During the process of sealing a semiconductor package, residual atmospheric gases can sometimes remain inside the package, due to incomplete evacuation. Also, after the package is sealed and the electronic device within the assembled package is placed into use, the normal operation of the electronic device often generates harmful gases and/or moisture which also become trapped inside the package. Although the prior art has attempted to deal with the problem of excess moisture trapped within the package, by suggesting the inclusion of powder or granular dessicant materials within the package, or by teaching the formation of gels or pastes comprising dispersions of such dessicant materials and the subsequent application thereof to the interior of the package, the prior art has not addressed the reduction or elimination of common but deleterious atmospheric gases, such as oxygen, carbon monoxide, carbon dioxide and ammonia, as well as nitrates and sulfates, from the interior or cavity of the package.
It is generally well known that certain elemental metals, specifically, silicon, germanium and titanium, can provide strong adsorption sites for water, water vapor and common atmospheric gases. However, in general, highly pure layers of these materials cannot be electroplated onto the outer surface of a typical coated hermetic sealing cover for a semiconductor package. Moreover, these three elemental metals differ somewhat from one another in the nature and extent of their chemical and physical adsorption properties, and they also differ from one another with respect to the layer thickness and grain size at which their adsorbent properties can be optimized. However, none of the techniques (e.g., stencil printing) suggested by the prior art for applying a moisture-adsorbent material to the interior of a semiconductor package allows sufficient control over either the thickness or the grain size of the material being applied to enable the effective use of any of these more efficient, adsorbent elemental metals in a semiconductor package.

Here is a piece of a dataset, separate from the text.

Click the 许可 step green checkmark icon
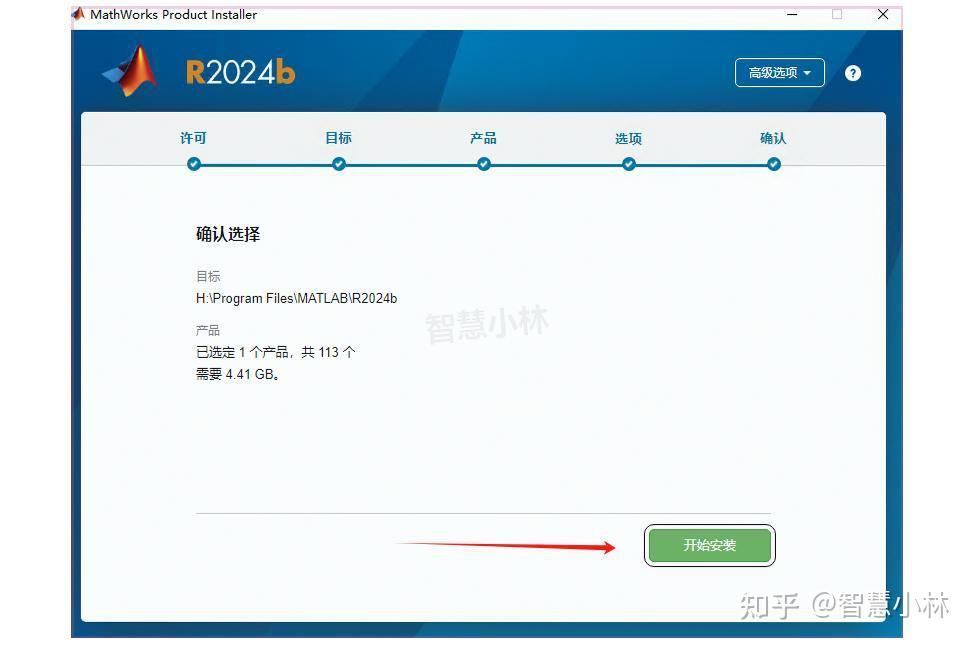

It is therefore the principal object of this invention to provide a sealing cover or an insert for a semiconductor package, methods for making such a cover and/or insert and methods for making such a package, in which a material that is capable of adsorbing both moisture and other common atmospheric gases is selectively coated on the sealed side of the cover or on the insert utilizing a technique which allows precise control of the thickness and grain size of the adsorbent material being applied, and thus allowing those parameters to be adjusted depending upon the specific nature of the adsorbent material being used and the other requirements of the manufacturer of the electronic device.